**Document passage**.
§ §

Question

The hypothetical reaction $$ \mathrm{X}(g)+\frac{1}{2} \mathrm{Y}(g) \longrightarrow \text { products } $$ is first-order in \(\mathrm{X}\) and second-order in \(\mathrm{Y}\). The rate of the reaction is \(0.00389 \mathrm{~mol} / \mathrm{L} \cdot \min\) when \([\mathrm{X}]\) is \(0.150 \mathrm{M}\) and \([\mathrm{Y}]\) is \(0.0800 \mathrm{M}\) (a) What is the value for \(k\) ? (b) At what concentration of [Y] is the rate \(0.00948 \mathrm{~mol} /\) \(\mathrm{L} \cdot \min\) and \([\mathrm{X}]\) is \(0.0441 \mathrm{M} ?\) (c) At what concentration of \([\mathrm{X}]\) is the rate \(0.0124 \mathrm{~mol} /\) \(\mathrm{L} \cdot \min\) and \([\mathrm{Y}]=2[\mathrm{X}] ?\)

Short answer

Question: Find the rate constant, \(k\), the concentration of \(\mathrm{Y}\) at a given rate and \(\mathrm{X}\) concentration, and the concentration of \(\mathrm{X}\) at a given rate and \(\mathrm{Y}\) concentration for a chemical reaction given by: \(\mathrm{X}(g)+\frac{1}{2} \mathrm{Y}(g) \longrightarrow \text { products }\), which is first-order in \(\mathrm{X}\) and second-order in \(\mathrm{Y}\). Answer: The rate constant, \(k\), is \(16.2 \mathrm{L^2\cdot mol^{-2}\cdot min^{-1}}\). The concentration of \(\mathrm{Y}\) at the given rate and \(\mathrm{X}\) concentration is \(0.110\, \mathrm{M}\). The concentration of \(\mathrm{X}\) at the given rate and \(\mathrm{Y}\) concentration is \(0.0576\, \mathrm{M}\).

§ §

**Exercise objective**. What reaction rate values appear in the kinetics problem above? List each one with its units.

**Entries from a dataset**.
§ §

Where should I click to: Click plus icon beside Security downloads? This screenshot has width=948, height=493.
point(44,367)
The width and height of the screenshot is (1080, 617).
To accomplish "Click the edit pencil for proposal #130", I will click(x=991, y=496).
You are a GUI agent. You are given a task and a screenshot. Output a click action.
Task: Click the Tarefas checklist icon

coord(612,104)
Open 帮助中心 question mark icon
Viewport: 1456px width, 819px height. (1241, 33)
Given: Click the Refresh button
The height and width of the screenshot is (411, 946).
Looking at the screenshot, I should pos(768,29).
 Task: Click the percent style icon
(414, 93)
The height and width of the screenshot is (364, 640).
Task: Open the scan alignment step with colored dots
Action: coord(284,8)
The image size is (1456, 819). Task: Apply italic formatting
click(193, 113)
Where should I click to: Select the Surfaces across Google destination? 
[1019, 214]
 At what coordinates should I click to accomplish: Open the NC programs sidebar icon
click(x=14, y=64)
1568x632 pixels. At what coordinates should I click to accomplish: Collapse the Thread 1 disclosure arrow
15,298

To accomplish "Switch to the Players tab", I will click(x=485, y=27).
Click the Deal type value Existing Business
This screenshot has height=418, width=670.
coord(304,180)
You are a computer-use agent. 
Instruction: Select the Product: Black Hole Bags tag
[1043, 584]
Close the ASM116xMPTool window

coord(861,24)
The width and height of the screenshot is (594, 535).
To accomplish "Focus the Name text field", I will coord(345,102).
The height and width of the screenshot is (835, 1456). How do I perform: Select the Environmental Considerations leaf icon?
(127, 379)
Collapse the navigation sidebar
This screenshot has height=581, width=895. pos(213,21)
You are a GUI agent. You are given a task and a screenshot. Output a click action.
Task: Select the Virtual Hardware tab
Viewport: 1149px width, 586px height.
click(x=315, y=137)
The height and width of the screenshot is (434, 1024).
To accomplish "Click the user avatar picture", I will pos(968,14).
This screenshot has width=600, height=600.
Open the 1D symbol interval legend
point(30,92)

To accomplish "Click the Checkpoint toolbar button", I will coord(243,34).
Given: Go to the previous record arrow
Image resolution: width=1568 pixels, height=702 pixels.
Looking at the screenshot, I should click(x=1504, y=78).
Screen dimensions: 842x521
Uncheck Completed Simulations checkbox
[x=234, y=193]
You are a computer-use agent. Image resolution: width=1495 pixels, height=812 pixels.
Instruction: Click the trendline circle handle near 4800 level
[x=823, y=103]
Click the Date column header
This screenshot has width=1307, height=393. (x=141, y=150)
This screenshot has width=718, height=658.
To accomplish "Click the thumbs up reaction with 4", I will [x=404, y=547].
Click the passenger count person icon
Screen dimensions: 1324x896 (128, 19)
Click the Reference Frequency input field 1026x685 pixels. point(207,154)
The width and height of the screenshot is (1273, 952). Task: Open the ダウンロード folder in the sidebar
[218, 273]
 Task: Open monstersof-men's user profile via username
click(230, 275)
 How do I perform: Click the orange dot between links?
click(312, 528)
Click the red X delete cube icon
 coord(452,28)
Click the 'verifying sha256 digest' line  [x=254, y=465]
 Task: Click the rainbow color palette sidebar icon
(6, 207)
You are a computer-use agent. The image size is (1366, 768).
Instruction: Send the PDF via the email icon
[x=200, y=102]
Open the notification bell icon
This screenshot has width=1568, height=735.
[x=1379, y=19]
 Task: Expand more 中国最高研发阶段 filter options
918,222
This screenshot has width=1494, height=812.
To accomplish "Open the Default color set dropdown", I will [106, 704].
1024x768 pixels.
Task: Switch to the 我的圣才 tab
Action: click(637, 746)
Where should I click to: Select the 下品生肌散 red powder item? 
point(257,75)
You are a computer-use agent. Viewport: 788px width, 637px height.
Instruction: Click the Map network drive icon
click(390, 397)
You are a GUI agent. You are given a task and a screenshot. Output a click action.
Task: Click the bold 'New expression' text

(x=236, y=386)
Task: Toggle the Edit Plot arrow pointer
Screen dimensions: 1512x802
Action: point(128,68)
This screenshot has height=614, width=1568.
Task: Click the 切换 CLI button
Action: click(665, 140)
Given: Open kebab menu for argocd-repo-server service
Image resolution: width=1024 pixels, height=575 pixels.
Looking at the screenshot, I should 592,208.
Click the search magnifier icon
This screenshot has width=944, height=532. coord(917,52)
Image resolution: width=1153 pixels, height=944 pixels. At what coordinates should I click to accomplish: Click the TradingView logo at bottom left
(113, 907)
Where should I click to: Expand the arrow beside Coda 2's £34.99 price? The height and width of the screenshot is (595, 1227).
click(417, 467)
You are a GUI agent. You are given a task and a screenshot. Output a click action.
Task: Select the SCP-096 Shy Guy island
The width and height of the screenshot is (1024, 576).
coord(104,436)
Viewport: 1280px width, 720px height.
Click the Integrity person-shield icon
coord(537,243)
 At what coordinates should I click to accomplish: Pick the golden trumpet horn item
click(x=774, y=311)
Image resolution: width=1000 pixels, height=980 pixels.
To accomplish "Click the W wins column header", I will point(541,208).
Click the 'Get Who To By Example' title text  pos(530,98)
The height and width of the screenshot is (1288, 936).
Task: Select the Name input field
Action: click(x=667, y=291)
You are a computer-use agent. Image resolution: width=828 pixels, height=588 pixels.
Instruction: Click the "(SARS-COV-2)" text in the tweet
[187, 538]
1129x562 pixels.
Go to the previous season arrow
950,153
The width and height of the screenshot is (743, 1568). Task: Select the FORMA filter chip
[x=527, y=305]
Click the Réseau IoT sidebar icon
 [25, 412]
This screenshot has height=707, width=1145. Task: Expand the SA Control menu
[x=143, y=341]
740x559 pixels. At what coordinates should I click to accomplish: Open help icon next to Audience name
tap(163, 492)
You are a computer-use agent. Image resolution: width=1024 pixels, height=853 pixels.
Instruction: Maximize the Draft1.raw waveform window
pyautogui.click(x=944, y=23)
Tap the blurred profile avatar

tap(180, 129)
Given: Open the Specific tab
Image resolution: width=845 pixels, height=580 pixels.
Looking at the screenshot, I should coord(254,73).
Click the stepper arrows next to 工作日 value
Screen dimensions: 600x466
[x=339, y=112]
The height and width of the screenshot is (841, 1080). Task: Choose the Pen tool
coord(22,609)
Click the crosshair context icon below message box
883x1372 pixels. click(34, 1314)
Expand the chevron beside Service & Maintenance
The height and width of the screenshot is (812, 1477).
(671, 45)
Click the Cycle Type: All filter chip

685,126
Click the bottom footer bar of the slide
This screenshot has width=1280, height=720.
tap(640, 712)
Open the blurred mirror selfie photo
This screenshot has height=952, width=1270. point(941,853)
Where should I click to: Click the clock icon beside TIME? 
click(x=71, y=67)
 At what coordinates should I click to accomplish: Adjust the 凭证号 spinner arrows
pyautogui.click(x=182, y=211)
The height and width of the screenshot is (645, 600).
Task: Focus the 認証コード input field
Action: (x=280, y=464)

§ §

**Written answer**.
0.00389 mol/L·min
0.00948 mol/L·min
0.0124 mol/L·min